The earliest reports of training patients with significant left ventricular impairment were case reports or small series. The first report of exercise training of patients with heart failure was in 1987, in Russia [11
]. This study compared the effects of exercise training with no exercise in post-myocardial infarction patients who showed clinical signs of heart failure. The training continued for 11 months and included exercise therapy, cycle ergometry and walking. The patients who exercised showed a considerable increase in physical working capacity, a more favorable hemodynamic response to stress, a higher stroke index, a reduced heart rate increment and a greater reduction in systemic peripheral resistance compared with the control patients.
Further physiological investigation of the training-induced improvements in exercise capacity was undertaken by Sullivan and colleagues [8
]. This was closely followed in the early 1990s by the first randomized controlled trials of training in patients with chronic stable heart failure [10
], which showed an increase in exercise capacity and improved symptomatic status.
In the rest of the 1990s, an increasing number of larger and better designed studies in patients with heart failure demonstrated a consistent increase in exercise capacity and a bewildering array of physiological benefits with exercise training. A summary of trials performed by a collaborative European group [13
] and an overview of all trials published up to 1998 [14
] have shown a consistent 15–20% increase in exercise capacity in a broad range of patients with heart failure.
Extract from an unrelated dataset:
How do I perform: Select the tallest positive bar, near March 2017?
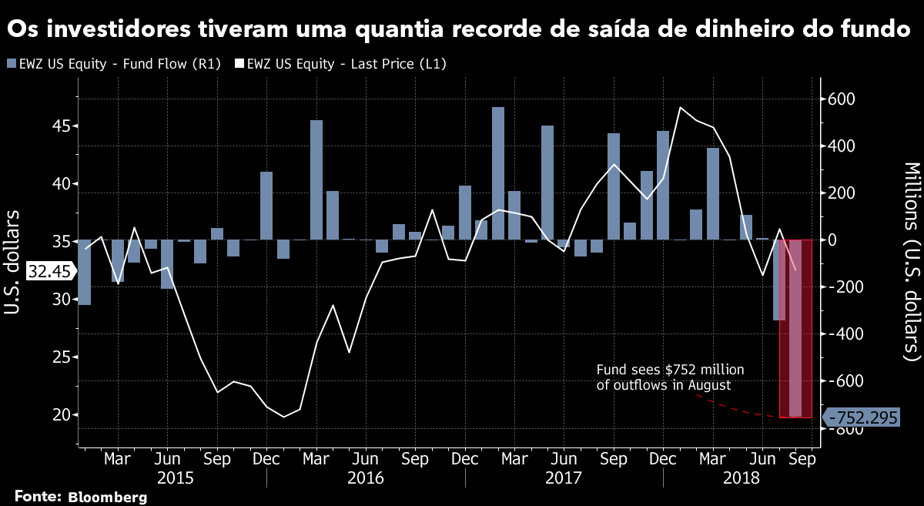pyautogui.click(x=498, y=173)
The beneficial effects of training have included improvements in hemodynamic responses, myocardial perfusion, diastolic function, skeletal muscle function and histological and biochemical responses, ventilatory control, peripheral vascular and endothelial function and neurohormonal and autonomic function.
Global exercise capacity was improved even with only low intensity training by relatively small muscle groups, which shows the primary importance of peripheral training mechanisms in even severe heart failure [15
]. Although the majority of these training effects are likely to be beneficial for a patient with CHF, none of the trials to date has been designed specifically to address the question of prognosis or alteration in disease progression. The largest reported controlled trial [16
] included almost 100 patients and showed a statistically significant improvement in survival and a statistically significant reduction in hospital readmissions for heart failure. The results of this study, however, must be regarded as an exciting possibility of benefit rather than proof. A sufficiently powered trial is required to evaluate the proposal that training may improve survival.